Schlager-Sentenzen

■ Ulf Poschardt las im Kunstverein aus seinem Werk „DJ Culture“ – und reproduzierte weiter rockistische Mythen

Anwesenheitspflicht. Als der selbstinstallierte Pop-Forscher Ulf Poschardt am Donnerstag in den Kunstverein lud, waren mehr Hipster zugegen, als es Lesende im Literaturbetrieb sonst gewohnt sind. Der Journalist und „Ersatz-DJ“ – inzwischen in die Chefredaktion des SZ-Magazins aufgerückt – schickte sich an, einen „klärenden Nachtrag“ zu seiner kürzlich bei Rogner & Bernhard erschienenen und bei Friedrich Kittler vorgelegten Doktorarbeit kundzutun. So weit so gut, war doch seine ausführliche DJ-Geschichte heftig attackiert worden.

Hatte Poschardt den historischen Teil seiner Mythologie des DJs munter bei den Standardwerken von David Toop bis David Dufresne abgekupfert, borgte er seinen Ansatz von Greil Marcus aus. Denn wie Marcus, der in Lipstick traces Punk in eine Linie mit diversen Avantgarde-Bewegungen stellte, versucht dies Poschardt in DJ Culture, benannt nach einem Hit der Pet Shop Boys, mit den Plattendrehern. Doch dabei gehen beide in die Knie: der DJ und die Denker.

Denn Poschardt schleppt, auch wenn er sie am Ende seines Buchs müde problematisiert, eine Fülle von fragwürdigen Konzepten der Moderne mit wie Kultur-Avantgarde, Underground und Revolution. Daneben werden in seinem extended Mega-Medley Hegel, Serres und Nietzsche in einem Schwung zu fröhlichen Wissenschaftlern, deren „reflexive Euphorie“ unter Poschardts Crossfader zu schlagertauglichen Sentenzen gerinnt, wie: „Musik ist mehr Geliebte als es ein Text jemals sein kann, weil sie direkt mit dem Herz spricht.“

Das alles und vieles mehr – so konnte man erwarten – sollte der neuerliche Remix klären. Statt dessen machte Poschardt aber genau da weiter und nahm sich mythenschaffend mit der Baßgitarre eine neue Geliebte zu Herzen. Doch mit seiner verquasten Mischung aus Waschzettel-Prosa („Sexyness des Funk“) und philosophischem Zettelkasten verstieg er sich in sorglose Stilblüten wie eine „auratisch-erotische Baßline“, um allenfalls unfreiwilligen Humor auszulösen. Immerhin ließ sich dergestalt ein Abend verbringen, bei dem, außer ein paar Schmankerln von George Clinton, garantiert nichts Neues zu erfahren war.

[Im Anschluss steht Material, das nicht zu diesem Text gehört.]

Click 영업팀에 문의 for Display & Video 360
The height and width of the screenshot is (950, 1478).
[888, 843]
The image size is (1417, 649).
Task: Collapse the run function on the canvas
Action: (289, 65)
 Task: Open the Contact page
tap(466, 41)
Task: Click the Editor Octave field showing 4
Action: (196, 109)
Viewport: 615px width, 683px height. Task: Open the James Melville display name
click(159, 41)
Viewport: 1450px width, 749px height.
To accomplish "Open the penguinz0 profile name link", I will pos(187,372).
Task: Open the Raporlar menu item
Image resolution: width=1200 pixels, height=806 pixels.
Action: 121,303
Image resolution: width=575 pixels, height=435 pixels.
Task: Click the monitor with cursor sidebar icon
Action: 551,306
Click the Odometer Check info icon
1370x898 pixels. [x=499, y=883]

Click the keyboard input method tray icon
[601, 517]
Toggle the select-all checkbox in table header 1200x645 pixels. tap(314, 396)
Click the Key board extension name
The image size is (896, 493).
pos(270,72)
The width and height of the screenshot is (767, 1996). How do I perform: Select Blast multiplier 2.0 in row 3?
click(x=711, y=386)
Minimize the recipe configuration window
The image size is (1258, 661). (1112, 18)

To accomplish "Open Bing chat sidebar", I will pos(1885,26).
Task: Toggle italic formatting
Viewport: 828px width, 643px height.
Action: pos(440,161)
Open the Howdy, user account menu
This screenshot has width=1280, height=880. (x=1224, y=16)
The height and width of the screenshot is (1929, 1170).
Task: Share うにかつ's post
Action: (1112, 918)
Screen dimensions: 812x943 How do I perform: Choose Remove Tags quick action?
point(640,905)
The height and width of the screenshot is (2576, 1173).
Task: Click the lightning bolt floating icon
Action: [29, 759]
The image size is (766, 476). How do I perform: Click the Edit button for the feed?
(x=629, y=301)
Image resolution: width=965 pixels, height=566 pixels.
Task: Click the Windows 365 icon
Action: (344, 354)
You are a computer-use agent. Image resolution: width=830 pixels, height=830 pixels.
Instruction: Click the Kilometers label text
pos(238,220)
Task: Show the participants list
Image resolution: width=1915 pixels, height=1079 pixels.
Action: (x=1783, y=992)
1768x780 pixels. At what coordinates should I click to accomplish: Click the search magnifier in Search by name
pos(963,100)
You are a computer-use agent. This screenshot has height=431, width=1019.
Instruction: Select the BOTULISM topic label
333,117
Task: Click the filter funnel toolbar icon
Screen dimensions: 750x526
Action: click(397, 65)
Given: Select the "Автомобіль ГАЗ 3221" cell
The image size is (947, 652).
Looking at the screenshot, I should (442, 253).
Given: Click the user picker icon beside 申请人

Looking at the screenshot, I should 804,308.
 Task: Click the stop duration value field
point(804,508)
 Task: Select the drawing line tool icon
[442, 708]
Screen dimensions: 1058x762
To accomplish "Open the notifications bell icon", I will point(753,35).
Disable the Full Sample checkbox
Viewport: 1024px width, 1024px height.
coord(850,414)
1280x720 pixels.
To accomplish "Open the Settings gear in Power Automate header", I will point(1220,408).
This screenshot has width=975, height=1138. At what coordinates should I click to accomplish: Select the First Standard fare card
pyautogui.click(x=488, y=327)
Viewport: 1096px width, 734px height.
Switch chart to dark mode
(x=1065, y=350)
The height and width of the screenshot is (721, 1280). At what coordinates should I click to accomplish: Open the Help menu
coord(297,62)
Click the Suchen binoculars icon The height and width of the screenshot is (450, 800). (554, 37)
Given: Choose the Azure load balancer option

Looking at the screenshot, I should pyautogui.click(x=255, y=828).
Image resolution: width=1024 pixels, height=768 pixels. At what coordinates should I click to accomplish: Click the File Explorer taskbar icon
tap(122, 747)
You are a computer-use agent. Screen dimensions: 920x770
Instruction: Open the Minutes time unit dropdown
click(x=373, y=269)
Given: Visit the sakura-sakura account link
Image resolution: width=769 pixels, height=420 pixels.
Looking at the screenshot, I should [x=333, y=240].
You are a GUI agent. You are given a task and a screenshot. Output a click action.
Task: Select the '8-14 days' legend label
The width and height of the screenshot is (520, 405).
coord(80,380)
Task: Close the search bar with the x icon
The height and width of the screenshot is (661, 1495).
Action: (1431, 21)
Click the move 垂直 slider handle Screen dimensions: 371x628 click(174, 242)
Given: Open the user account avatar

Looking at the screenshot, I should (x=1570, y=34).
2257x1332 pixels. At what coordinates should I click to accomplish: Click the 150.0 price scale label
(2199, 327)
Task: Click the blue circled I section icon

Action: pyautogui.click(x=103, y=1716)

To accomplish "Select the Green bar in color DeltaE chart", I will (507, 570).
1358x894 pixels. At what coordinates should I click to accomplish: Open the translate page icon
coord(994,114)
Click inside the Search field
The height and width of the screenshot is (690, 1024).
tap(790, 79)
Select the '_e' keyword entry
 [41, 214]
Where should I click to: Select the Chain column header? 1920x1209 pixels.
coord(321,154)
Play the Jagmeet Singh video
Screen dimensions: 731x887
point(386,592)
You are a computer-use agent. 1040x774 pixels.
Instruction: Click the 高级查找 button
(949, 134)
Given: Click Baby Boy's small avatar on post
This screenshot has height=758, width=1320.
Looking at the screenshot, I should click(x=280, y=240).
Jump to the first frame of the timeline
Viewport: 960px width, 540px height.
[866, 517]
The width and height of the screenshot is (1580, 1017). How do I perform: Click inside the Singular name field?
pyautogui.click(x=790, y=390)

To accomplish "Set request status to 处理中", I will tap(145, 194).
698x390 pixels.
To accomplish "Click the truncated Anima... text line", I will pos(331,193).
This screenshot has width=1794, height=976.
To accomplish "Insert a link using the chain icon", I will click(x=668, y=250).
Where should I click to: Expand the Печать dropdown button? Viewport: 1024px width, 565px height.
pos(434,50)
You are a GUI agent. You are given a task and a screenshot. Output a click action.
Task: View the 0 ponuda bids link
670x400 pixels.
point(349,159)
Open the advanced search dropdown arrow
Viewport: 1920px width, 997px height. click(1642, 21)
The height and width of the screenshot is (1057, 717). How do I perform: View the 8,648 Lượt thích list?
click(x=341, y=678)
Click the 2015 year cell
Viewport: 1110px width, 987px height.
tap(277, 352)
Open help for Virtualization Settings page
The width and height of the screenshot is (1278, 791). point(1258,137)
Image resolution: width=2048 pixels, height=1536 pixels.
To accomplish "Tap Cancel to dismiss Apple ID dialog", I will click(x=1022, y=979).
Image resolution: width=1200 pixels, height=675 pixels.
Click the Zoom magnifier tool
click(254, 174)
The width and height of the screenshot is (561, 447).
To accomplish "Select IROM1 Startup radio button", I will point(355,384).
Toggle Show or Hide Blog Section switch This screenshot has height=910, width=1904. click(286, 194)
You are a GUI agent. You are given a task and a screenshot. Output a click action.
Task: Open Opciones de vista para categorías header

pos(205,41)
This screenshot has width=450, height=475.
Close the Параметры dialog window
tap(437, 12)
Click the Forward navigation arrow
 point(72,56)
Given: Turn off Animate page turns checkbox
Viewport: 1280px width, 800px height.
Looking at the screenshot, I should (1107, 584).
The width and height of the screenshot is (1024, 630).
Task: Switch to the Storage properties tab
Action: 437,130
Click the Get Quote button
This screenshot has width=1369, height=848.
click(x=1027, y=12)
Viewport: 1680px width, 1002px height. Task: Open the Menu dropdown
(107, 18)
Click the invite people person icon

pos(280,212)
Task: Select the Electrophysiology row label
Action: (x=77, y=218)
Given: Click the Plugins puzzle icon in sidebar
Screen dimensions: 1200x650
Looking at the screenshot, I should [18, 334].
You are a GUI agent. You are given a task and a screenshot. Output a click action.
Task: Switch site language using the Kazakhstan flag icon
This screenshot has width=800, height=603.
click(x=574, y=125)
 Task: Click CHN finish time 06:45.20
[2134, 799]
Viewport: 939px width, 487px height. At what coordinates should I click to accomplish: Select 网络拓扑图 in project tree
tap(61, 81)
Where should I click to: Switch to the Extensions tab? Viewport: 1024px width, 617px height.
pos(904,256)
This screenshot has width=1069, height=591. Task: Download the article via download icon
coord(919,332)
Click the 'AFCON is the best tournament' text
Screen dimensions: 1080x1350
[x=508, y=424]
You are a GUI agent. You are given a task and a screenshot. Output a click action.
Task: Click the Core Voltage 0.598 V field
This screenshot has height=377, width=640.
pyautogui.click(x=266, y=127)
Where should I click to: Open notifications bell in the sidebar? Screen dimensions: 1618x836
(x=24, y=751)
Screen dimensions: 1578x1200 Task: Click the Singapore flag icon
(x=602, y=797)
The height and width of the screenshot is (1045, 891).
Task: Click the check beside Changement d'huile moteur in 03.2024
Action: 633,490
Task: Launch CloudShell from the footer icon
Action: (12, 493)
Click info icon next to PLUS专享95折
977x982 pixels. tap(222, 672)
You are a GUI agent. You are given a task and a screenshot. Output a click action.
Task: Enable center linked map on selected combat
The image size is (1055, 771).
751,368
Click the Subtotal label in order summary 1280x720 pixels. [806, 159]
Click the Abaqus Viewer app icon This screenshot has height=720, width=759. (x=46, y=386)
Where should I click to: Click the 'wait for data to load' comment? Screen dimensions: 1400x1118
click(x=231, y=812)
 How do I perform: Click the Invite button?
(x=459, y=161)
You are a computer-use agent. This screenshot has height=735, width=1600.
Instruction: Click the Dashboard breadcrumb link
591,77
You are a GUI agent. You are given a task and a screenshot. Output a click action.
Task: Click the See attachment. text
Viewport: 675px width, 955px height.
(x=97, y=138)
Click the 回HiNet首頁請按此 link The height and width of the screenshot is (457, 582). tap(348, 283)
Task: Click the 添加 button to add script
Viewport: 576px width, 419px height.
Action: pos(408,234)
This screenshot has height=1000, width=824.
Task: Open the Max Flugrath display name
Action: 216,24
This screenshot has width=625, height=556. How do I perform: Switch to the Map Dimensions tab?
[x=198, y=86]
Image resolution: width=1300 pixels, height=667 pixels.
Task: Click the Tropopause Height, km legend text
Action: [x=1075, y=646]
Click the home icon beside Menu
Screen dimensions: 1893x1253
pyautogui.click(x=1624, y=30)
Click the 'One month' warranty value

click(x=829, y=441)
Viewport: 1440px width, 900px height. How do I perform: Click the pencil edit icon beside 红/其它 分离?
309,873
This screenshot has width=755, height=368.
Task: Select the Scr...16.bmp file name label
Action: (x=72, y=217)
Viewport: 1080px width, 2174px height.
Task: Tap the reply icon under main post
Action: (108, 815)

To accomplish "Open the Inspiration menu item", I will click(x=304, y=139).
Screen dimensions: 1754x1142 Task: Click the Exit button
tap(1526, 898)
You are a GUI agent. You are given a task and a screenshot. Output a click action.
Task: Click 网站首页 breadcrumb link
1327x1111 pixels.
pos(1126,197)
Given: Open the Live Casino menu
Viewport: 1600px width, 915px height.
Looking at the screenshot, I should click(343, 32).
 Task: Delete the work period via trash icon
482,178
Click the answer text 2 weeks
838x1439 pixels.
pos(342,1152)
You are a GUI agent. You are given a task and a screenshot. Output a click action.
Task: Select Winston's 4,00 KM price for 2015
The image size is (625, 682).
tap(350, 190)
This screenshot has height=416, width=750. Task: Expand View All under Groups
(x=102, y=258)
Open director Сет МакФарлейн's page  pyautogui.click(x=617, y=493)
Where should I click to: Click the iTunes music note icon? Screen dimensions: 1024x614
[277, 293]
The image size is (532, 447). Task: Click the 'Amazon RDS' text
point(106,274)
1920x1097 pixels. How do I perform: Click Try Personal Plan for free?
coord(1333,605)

Natürlich trifft Poschardt mit seinem Projekt bei den Besserwissern aus der Musik-Intelligenzia, die um strategische Diskurspositionen buhlen, allein deshalb auf Ressentiments, weil mancher Kritiker dieses Buch gerne selbst geschrieben hätte.

Andererseits trotzte der Journalist dem universitären Betrieb mit einer Arbeit über Jugendkultur immerhin einen akademischen Grad ab, was manchem Popvordenker doch Mut machen müßte. Doch das ist kaum mehr als eine Formalie. Denn was hätte nicht alles in diesem wohl noch ein paar Jahre als Standardwerk über DJ-Kultur gehandelten Buch gestanden, hätte es ein anderer geschrieben?